**EXERCISE DESCRIPTION**
Would you restate all of the entries verbatim, minus any images?

**INPUT FOR THIS TASK**
● ● ●
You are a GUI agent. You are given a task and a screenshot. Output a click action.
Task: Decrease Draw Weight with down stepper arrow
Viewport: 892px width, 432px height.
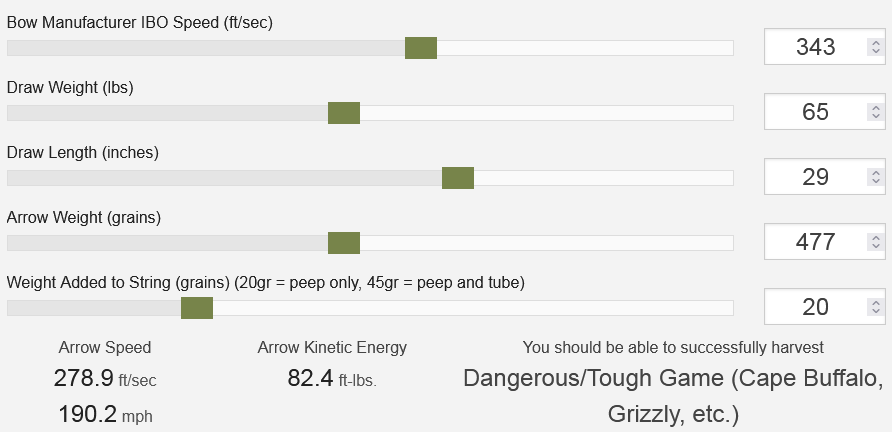(x=876, y=116)
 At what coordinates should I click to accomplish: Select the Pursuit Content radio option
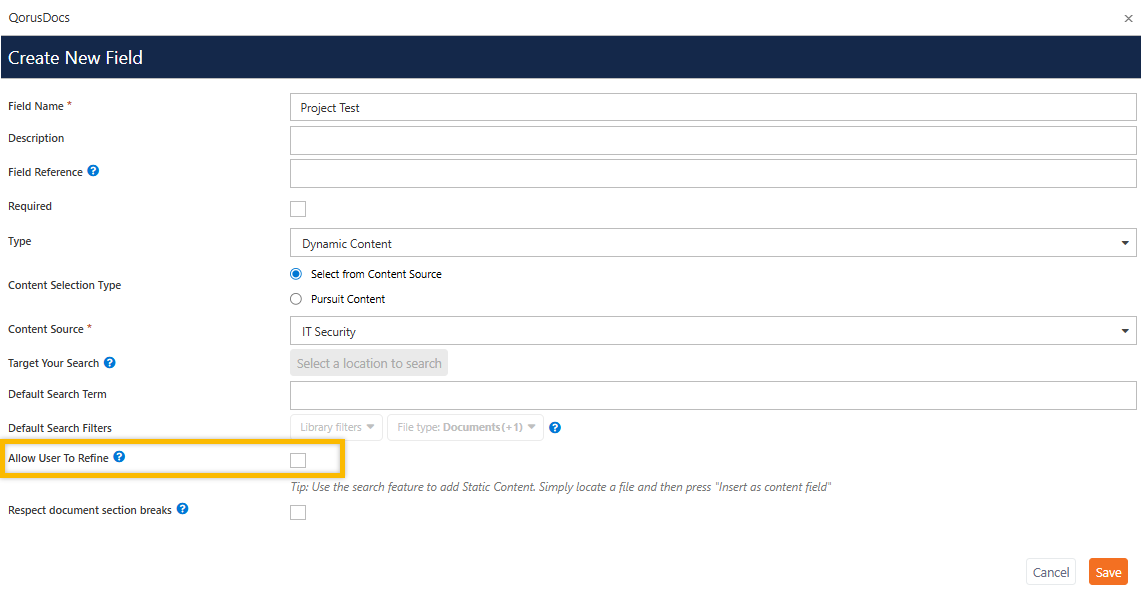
● ● ●
**EXERCISE ANSWER**
You are a GUI agent. You are given a task and a screenshot. Output a click action.
Task: Decrease Draw Weight with down stepper arrow
Viewport: 892px width, 432px height.
(x=876, y=116)
 At what coordinates should I click to accomplish: Select the Pursuit Content radio option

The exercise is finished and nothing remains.